-- begin --

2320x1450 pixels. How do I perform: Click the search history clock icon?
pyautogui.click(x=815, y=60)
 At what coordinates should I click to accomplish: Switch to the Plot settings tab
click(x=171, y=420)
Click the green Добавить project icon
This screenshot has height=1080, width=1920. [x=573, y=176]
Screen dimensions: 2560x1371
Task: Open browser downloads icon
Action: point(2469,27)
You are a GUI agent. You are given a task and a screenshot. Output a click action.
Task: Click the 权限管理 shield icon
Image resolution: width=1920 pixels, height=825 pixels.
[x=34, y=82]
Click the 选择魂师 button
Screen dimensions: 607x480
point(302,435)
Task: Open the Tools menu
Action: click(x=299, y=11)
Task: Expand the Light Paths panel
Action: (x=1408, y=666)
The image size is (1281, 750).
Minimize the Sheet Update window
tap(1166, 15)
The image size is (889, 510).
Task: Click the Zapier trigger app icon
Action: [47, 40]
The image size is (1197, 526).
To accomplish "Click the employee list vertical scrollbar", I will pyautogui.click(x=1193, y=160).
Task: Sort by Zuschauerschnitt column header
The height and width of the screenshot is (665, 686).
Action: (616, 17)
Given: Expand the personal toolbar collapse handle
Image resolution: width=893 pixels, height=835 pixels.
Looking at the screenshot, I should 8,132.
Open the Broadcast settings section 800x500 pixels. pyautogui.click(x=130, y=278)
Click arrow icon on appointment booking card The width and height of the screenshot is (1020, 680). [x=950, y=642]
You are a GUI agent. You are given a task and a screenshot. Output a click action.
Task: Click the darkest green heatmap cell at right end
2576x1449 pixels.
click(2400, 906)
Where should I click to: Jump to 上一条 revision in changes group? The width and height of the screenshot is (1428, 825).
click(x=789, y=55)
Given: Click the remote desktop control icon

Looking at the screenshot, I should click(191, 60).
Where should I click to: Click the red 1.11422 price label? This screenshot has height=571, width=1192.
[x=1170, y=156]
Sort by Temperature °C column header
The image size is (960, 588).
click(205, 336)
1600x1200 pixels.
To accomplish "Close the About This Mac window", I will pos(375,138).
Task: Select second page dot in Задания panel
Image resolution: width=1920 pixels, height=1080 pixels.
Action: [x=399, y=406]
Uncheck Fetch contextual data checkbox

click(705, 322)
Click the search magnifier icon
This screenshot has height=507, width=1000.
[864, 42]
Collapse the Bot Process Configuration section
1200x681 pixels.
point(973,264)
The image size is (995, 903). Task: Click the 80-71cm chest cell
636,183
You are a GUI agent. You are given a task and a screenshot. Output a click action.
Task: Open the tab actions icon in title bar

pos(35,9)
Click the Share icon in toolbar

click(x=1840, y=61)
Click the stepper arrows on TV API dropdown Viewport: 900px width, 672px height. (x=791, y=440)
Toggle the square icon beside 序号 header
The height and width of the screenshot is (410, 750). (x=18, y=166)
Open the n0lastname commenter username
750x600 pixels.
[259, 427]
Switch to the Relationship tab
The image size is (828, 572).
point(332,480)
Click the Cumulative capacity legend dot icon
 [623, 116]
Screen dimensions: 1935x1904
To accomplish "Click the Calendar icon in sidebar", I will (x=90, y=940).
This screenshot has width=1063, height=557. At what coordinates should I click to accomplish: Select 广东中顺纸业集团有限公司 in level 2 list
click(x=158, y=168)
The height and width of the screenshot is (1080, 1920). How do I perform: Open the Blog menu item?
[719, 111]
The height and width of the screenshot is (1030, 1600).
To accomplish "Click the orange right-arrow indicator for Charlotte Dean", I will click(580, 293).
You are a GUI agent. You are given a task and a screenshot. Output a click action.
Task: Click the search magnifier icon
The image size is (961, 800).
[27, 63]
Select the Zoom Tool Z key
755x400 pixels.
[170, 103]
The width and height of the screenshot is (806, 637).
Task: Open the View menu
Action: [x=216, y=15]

-- end --

**WRITTEN PROBLEM**
Present every line of the data above as a Markdown table with the columns "Row" and "Data line". Number the rows in order and leave out blank lines.

**EXERCISE ANSWER**
| Row | Data line |
|---|---|
| 1 | 2320x1450 pixels. How do I perform: Click the search history clock icon? |
| 2 | pyautogui.click(x=815, y=60) |
| 3 |  At what coordinates should I click to accomplish: Switch to the Plot settings tab |
| 4 | click(x=171, y=420) |
| 5 | Click the green Добавить project icon |
| 6 | This screenshot has height=1080, width=1920. [x=573, y=176] |
| 7 | Screen dimensions: 2560x1371 |
| 8 | Task: Open browser downloads icon |
| 9 | Action: point(2469,27) |
| 10 | You are a GUI agent. You are given a task and a screenshot. Output a click action. |
| 11 | Task: Click the 权限管理 shield icon |
| 12 | Image resolution: width=1920 pixels, height=825 pixels. |
| 13 | [x=34, y=82] |
| 14 | Click the 选择魂师 button |
| 15 | Screen dimensions: 607x480 |
| 16 | point(302,435) |
| 17 | Task: Open the Tools menu |
| 18 | Action: click(x=299, y=11) |
| 19 | Task: Expand the Light Paths panel |
| 20 | Action: (x=1408, y=666) |
| 21 | The image size is (1281, 750). |
| 22 | Minimize the Sheet Update window |
| 23 | tap(1166, 15) |
| 24 | The image size is (889, 510). |
| 25 | Task: Click the Zapier trigger app icon |
| 26 | Action: [47, 40] |
| 27 | The image size is (1197, 526). |
| 28 | To accomplish "Click the employee list vertical scrollbar", I will pyautogui.click(x=1193, y=160). |
| 29 | Task: Sort by Zuschauerschnitt column header |
| 30 | The height and width of the screenshot is (665, 686). |
| 31 | Action: (616, 17) |
| 32 | Given: Expand the personal toolbar collapse handle |
| 33 | Image resolution: width=893 pixels, height=835 pixels. |
| 34 | Looking at the screenshot, I should 8,132. |
| 35 | Open the Broadcast settings section 800x500 pixels. pyautogui.click(x=130, y=278) |
| 36 | Click arrow icon on appointment booking card The width and height of the screenshot is (1020, 680). [x=950, y=642] |
| 37 | You are a GUI agent. You are given a task and a screenshot. Output a click action. |
| 38 | Task: Click the darkest green heatmap cell at right end |
| 39 | 2576x1449 pixels. |
| 40 | click(2400, 906) |
| 41 | Where should I click to: Jump to 上一条 revision in changes group? The width and height of the screenshot is (1428, 825). |
| 42 | click(x=789, y=55) |
| 43 | Given: Click the remote desktop control icon |
| 44 | Looking at the screenshot, I should click(191, 60). |
| 45 | Where should I click to: Click the red 1.11422 price label? This screenshot has height=571, width=1192. |
| 46 | [x=1170, y=156] |
| 47 | Sort by Temperature °C column header |
| 48 | The image size is (960, 588). |
| 49 | click(205, 336) |
| 50 | 1600x1200 pixels. |
| 51 | To accomplish "Close the About This Mac window", I will pos(375,138). |
| 52 | Task: Select second page dot in Задания panel |
| 53 | Image resolution: width=1920 pixels, height=1080 pixels. |
| 54 | Action: [x=399, y=406] |
| 55 | Uncheck Fetch contextual data checkbox |
| 56 | click(705, 322) |
| 57 | Click the search magnifier icon |
| 58 | This screenshot has height=507, width=1000. |
| 59 | [864, 42] |
| 60 | Collapse the Bot Process Configuration section |
| 61 | 1200x681 pixels. |
| 62 | point(973,264) |
| 63 | The image size is (995, 903). Task: Click the 80-71cm chest cell |
| 64 | 636,183 |
| 65 | You are a GUI agent. You are given a task and a screenshot. Output a click action. |
| 66 | Task: Open the tab actions icon in title bar |
| 67 | pos(35,9) |
| 68 | Click the Share icon in toolbar |
| 69 | click(x=1840, y=61) |
| 70 | Click the stepper arrows on TV API dropdown Viewport: 900px width, 672px height. (x=791, y=440) |
| 71 | Toggle the square icon beside 序号 header |
| 72 | The height and width of the screenshot is (410, 750). (x=18, y=166) |
| 73 | Open the n0lastname commenter username |
| 74 | 750x600 pixels. |
| 75 | [259, 427] |
| 76 | Switch to the Relationship tab |
| 77 | The image size is (828, 572). |
| 78 | point(332,480) |
| 79 | Click the Cumulative capacity legend dot icon |
| 80 |  [623, 116] |
| 81 | Screen dimensions: 1935x1904 |
| 82 | To accomplish "Click the Calendar icon in sidebar", I will (x=90, y=940). |
| 83 | This screenshot has width=1063, height=557. At what coordinates should I click to accomplish: Select 广东中顺纸业集团有限公司 in level 2 list |
| 84 | click(x=158, y=168) |
| 85 | The height and width of the screenshot is (1080, 1920). How do I perform: Open the Blog menu item? |
| 86 | [719, 111] |
| 87 | The height and width of the screenshot is (1030, 1600). |
| 88 | To accomplish "Click the orange right-arrow indicator for Charlotte Dean", I will click(580, 293). |
| 89 | You are a GUI agent. You are given a task and a screenshot. Output a click action. |
| 90 | Task: Click the search magnifier icon |
| 91 | The image size is (961, 800). |
| 92 | [27, 63] |
| 93 | Select the Zoom Tool Z key |
| 94 | 755x400 pixels. |
| 95 | [170, 103] |
| 96 | The width and height of the screenshot is (806, 637). |
| 97 | Task: Open the View menu |
| 98 | Action: [x=216, y=15] |